### WHAT YOU NEED TO DO
The required output is the run of lines from the one holding "Select Start from the Run menu" through the final line of the listing, restated word for word, with no pictures.

### LISTED ENTRIES
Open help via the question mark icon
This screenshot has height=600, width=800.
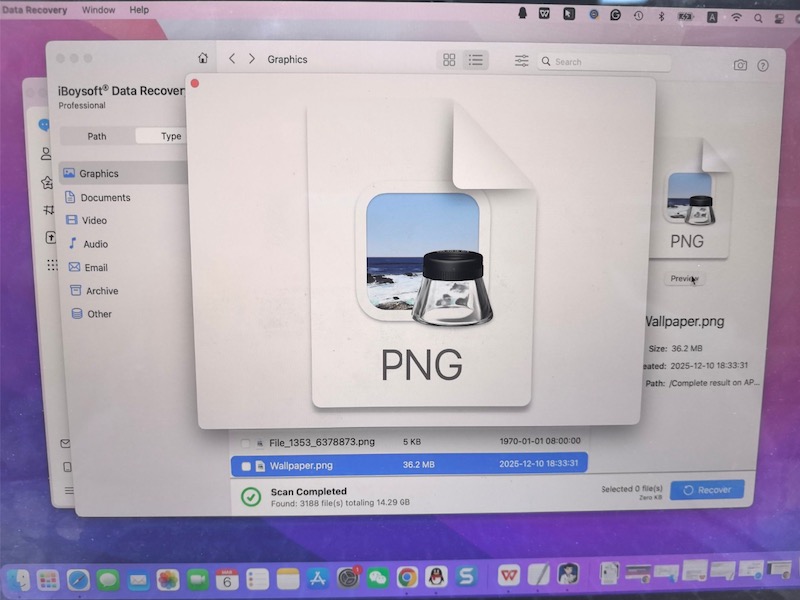pos(763,65)
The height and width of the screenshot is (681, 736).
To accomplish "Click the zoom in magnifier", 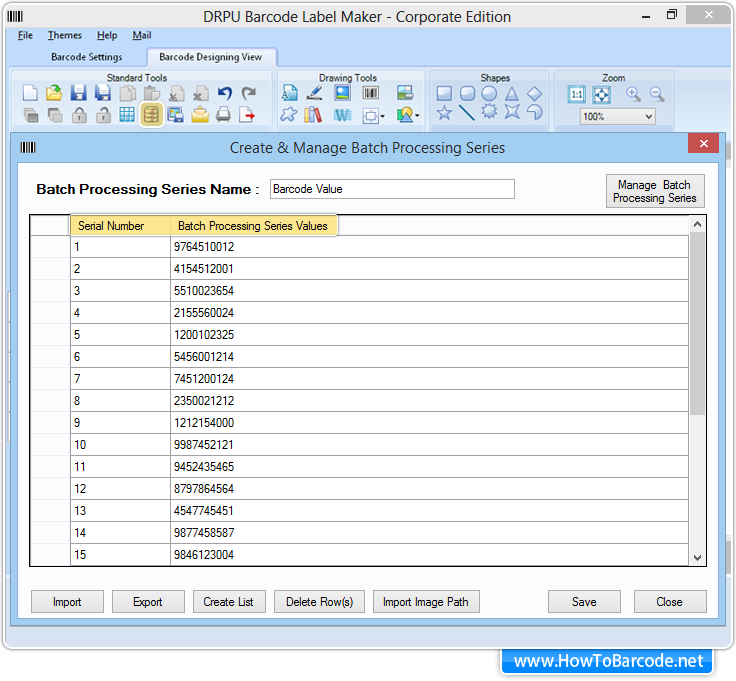I will [x=633, y=93].
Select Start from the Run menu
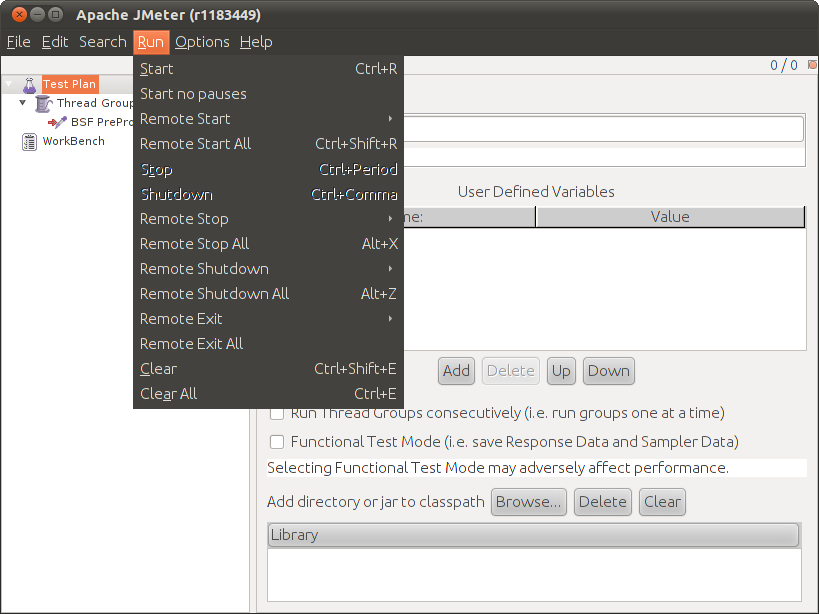 click(x=155, y=68)
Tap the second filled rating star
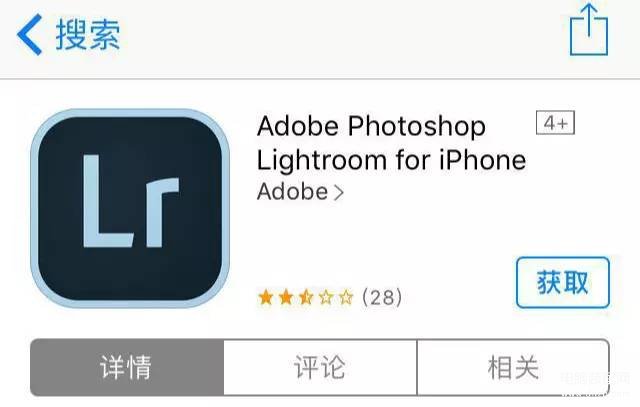The height and width of the screenshot is (407, 640). click(x=286, y=297)
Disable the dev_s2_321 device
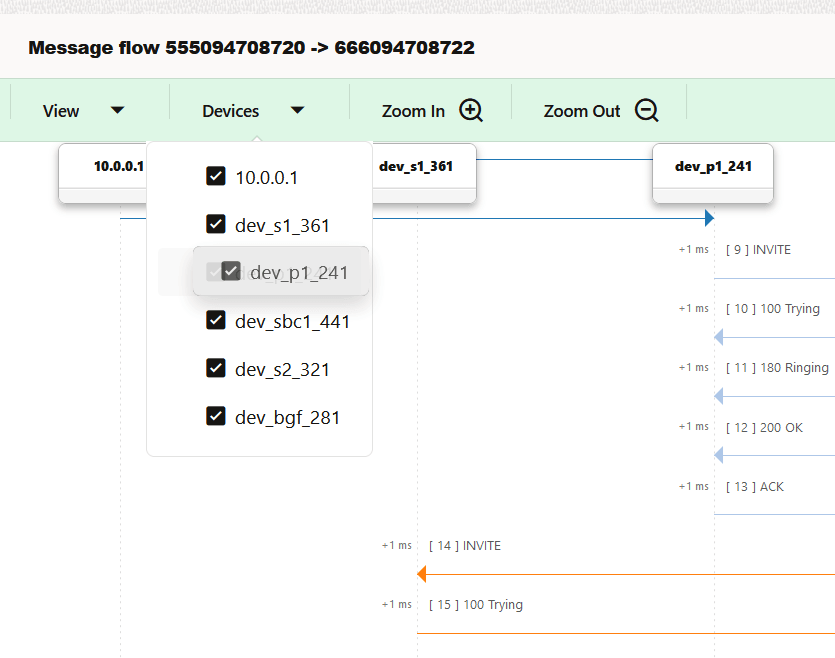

### ANSWER TO THE PROBLEM
Select Start from the Run menu
 click(x=155, y=68)
Tap the second filled rating star
The height and width of the screenshot is (407, 640). click(x=286, y=297)
Disable the dev_s2_321 device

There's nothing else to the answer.